The screen showed it as plain as day. A variety of different windows on it confirmed the same thing. What concerned me the most was the radar. What we had assumed to be the bottom- very easily, I might add, given the lack of evidence to the contrary- was, in fact, simply a throat to the belly of the beast. A vast, previously-undiscovered subterranean and submarine cavern in an area assumed to be the deepest possible depth on the planet.

Not only was the Marian as simply the entrance, but the crust at the bottom was so hardened that some teams believed it to border another layer of Earth’s crust. That it was the boundary between our part of Earth and the next layer. With these windows in front of me, it was obvious that was not the case.

“I think I’ve got it,” I started, “but I just want to be 100% certain.”

“Go ahead,” she said, also enraptured by the images on the screen.

I pointed to the one in the top left. “This is the entrance?”

She nodded. “Correct.

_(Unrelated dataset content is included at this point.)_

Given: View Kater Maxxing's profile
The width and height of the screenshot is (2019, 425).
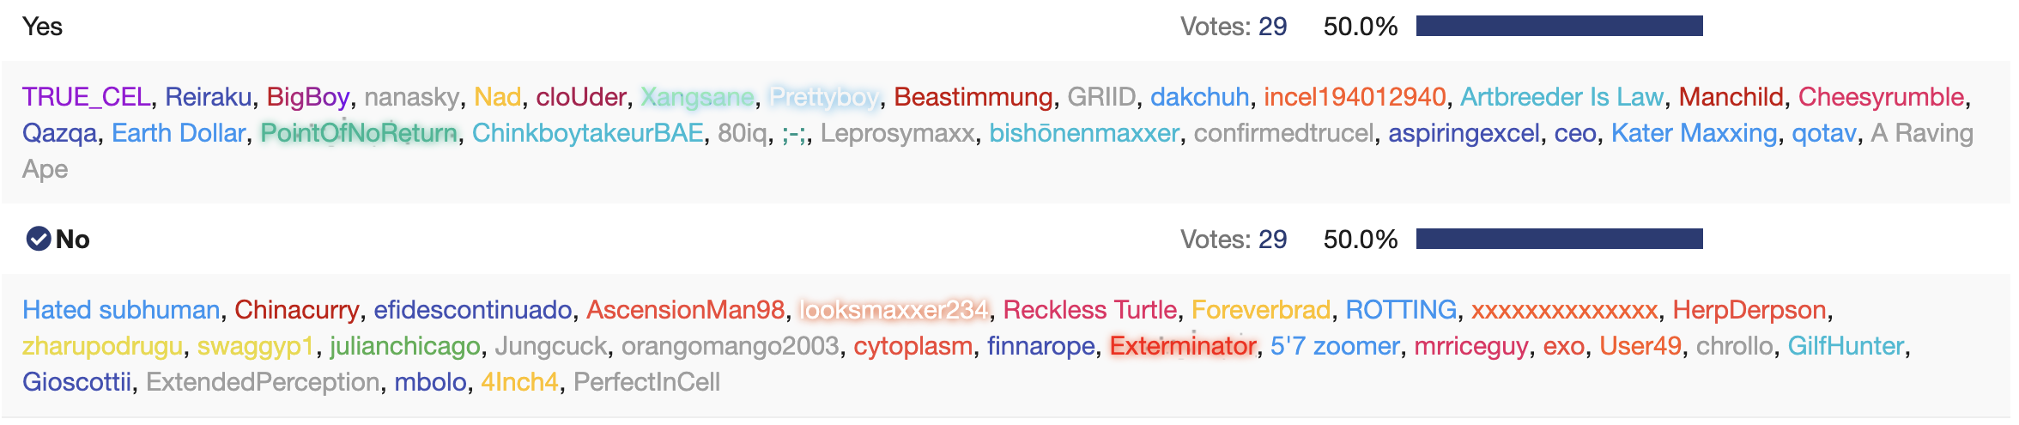Looking at the screenshot, I should (1694, 133).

It’s about the size of… let’s say a parking lot.”

“I’m gonna need a little bit more than that.”

She rubbed her forehead, taking a few moments. She grabbed an eraser off her desk, then put it on top of the image. “This is about 2-3 cars, at the current scale we have it at.”

I leaned back, trying to take the whole image in at once. I nodded, and she put her eraser back on the desk. I pointed to the next image.

“Is this radar?”

She nodded again, tracing the bizarre lines of the image. “It’s a very rudimentary map from the top-down, cobbled together from a few different radars.” She pointed to about â…” up the image, where it looked like there was a passage. “This here is the entrance into the cavern. Or…” she took a moment. “No, cavern works as a descriptor.”

“What do you mean?”

“Well…” she waved her hand, trying to make it sound unimportant. “It’s… maybe we could call it another world instead, with how big it is.”

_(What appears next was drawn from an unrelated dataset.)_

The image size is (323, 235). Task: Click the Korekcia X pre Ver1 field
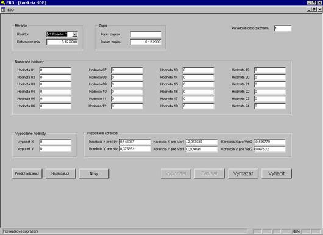(202, 142)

I swallowed. “And…” I pointed to the bottom of the image.

“That’s as far as we could get,” she answered, sighing and crossing her arms. “You can probably tell from the other parts I mentioned, but it’s, uh, another few parking lots down.”

“I think…” I scratched my chin, “that’s how the guides described Carlsbad Caverns when I visited as a child. Or at least, as one parking lot. Or, was it ‘football field’…?”

She smacked her head. “Yeah, wait, football field would have made more sense.”

I moved, my finger on the third image. “This is…?”

“An estimate of possible depth, and maximum pressure,” she explained. “These are very rudimentary figures, of course. But it’s the most likely scenario we have.”

“Which is…?”

“Let’s say…” she hummed, looking over the figures. “Well, that the bottom is within the immediate vicinity of the radar image we have.” She pointed back to the second one. “That it can’t be much larger than we’ve already mapped.”

I traced the radar image again. If it was a few football fields deep, and it was already at the bottom of the trench, then- it was the deepest point on Earth, deeper than ever found before. And somehow there were even deeper points inside of it.

“Do you believe that’s the case?”

She swallowed. “No.”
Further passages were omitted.